SUPPLIED RECORDS Start Marker
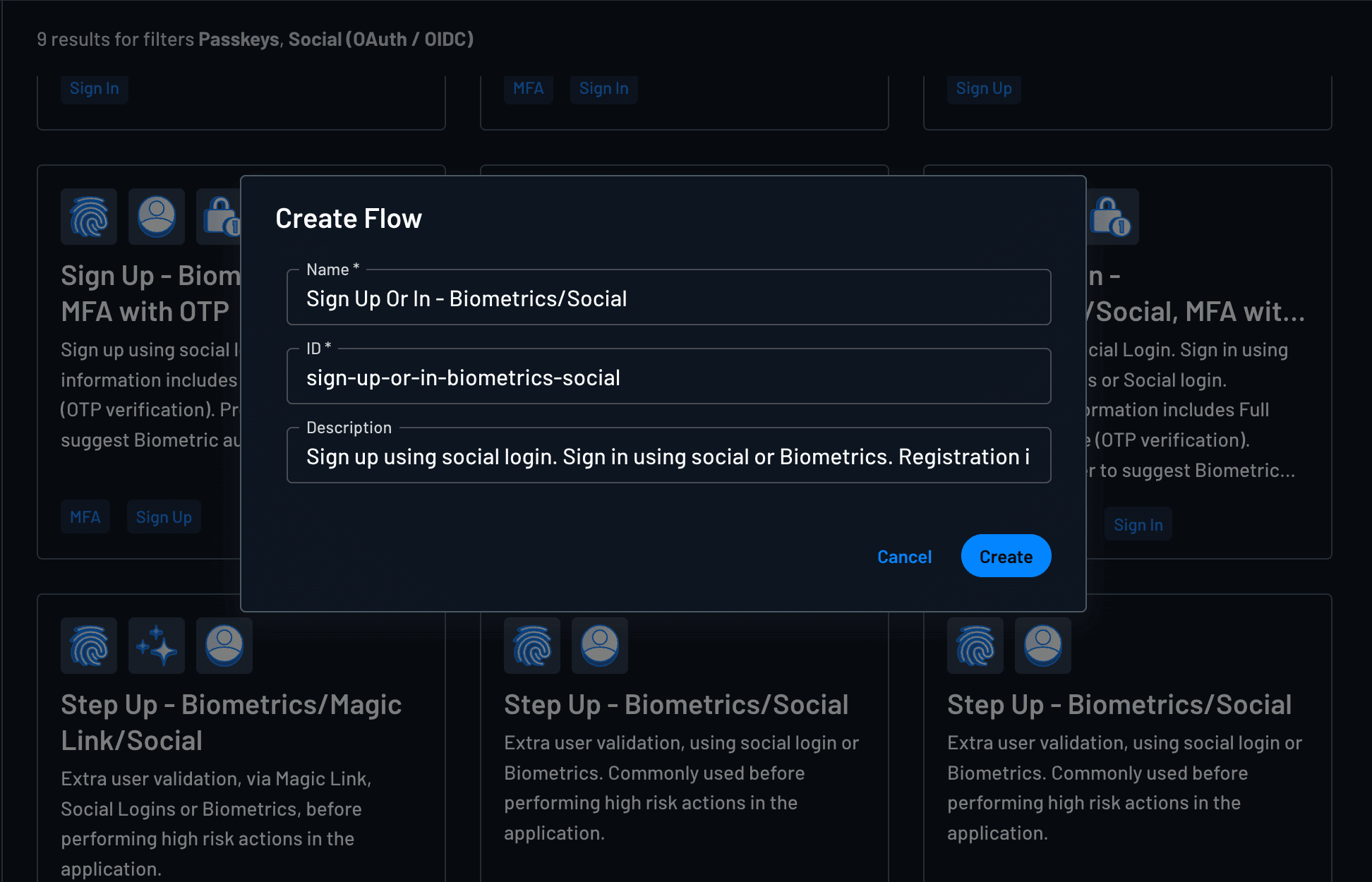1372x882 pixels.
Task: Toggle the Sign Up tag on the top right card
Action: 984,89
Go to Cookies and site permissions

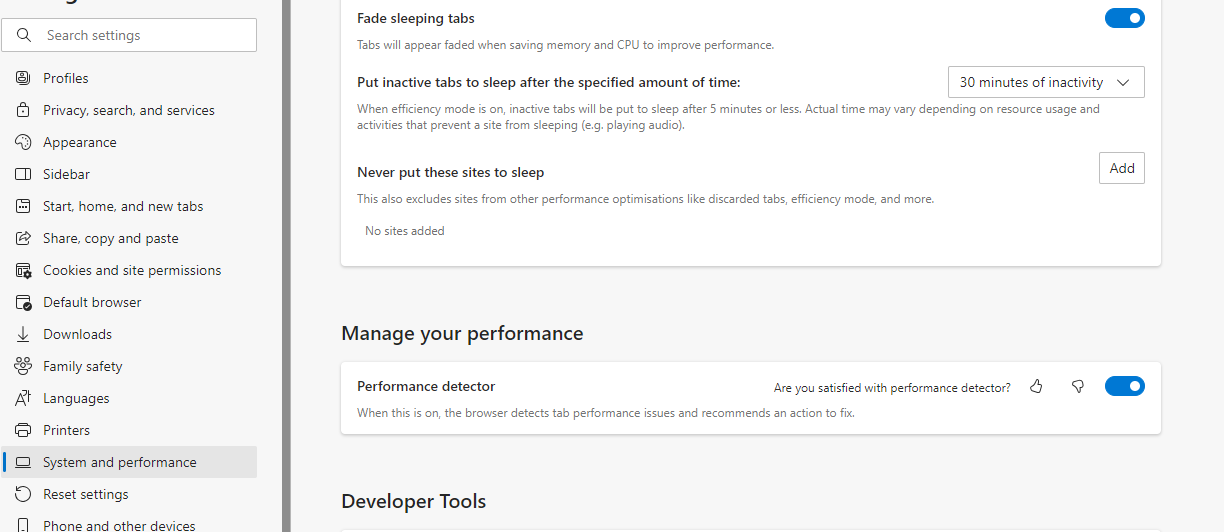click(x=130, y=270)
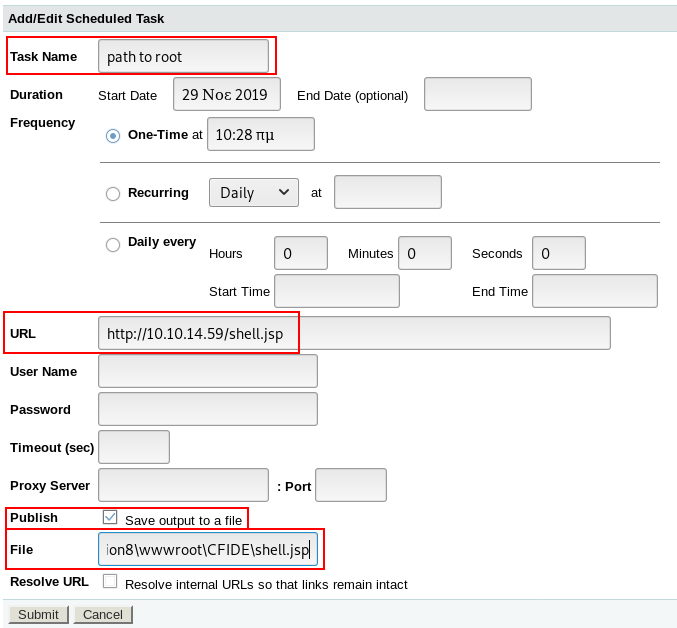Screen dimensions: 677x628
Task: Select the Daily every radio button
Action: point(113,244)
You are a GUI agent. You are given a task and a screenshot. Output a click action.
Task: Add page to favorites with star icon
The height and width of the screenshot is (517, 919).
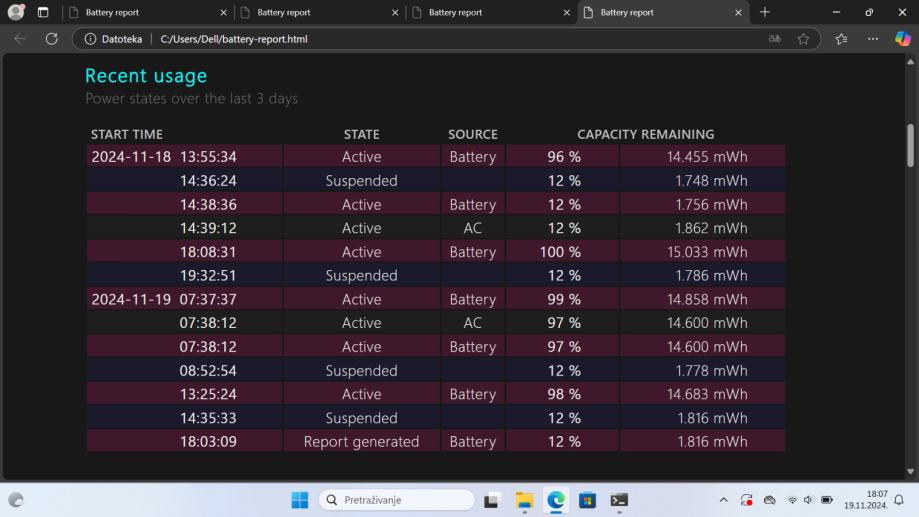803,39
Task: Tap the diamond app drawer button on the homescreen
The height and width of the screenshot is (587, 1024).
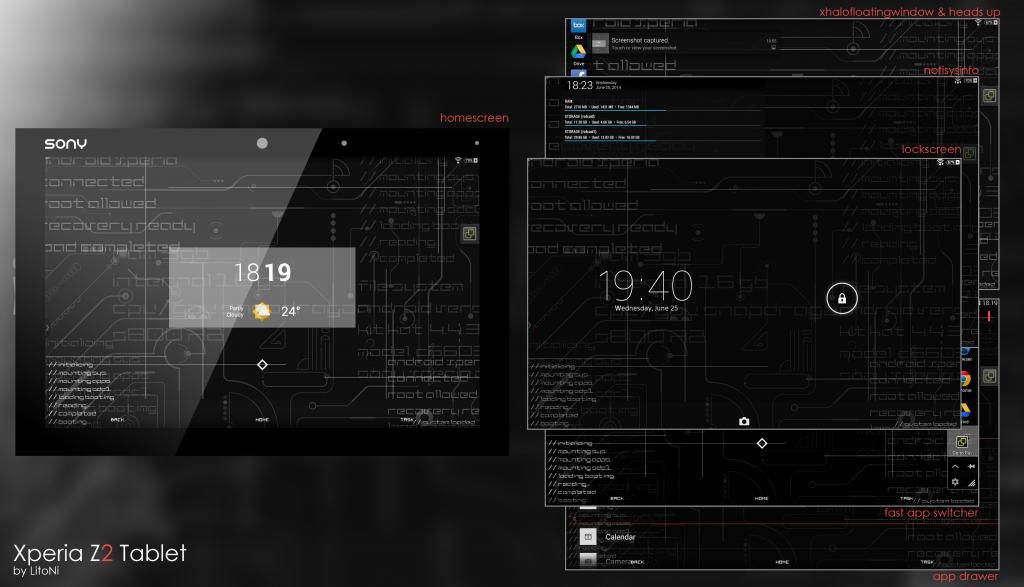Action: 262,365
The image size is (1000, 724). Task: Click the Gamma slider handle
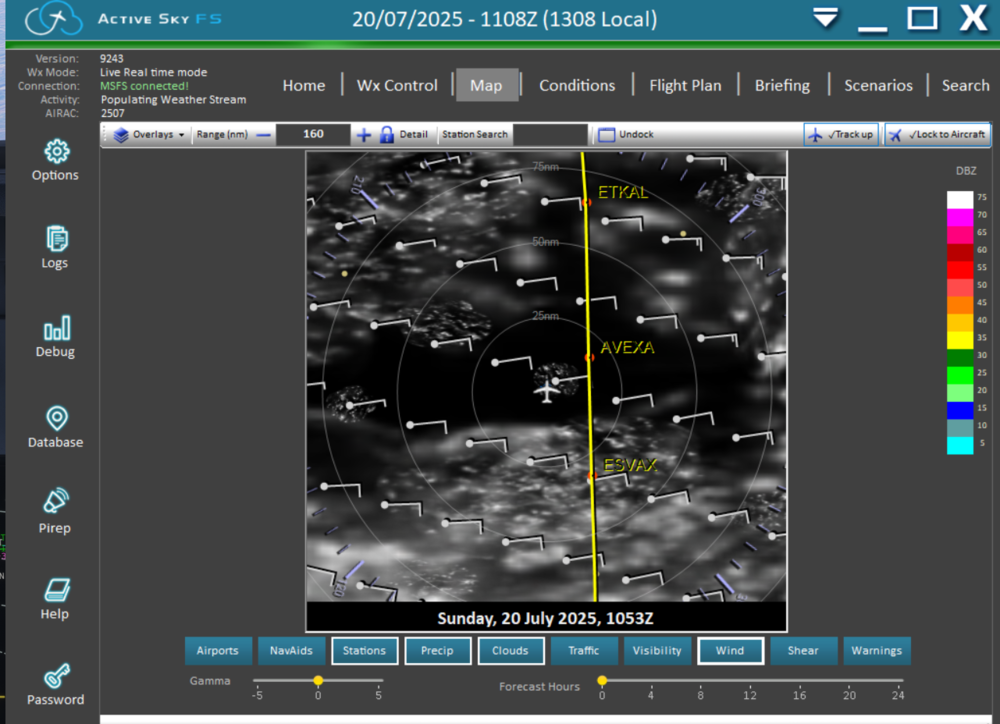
SUPPLIED RECORDS End Marker
Write out, exactly as they appear, the lines from the one containing "The height and width of the screenshot is (587, 1024)." through the end of the material above, excluding pictures.

> _ANSWER SECTION_:
The height and width of the screenshot is (587, 1024).
Action: 262,365
The image size is (1000, 724). Task: Click the Gamma slider handle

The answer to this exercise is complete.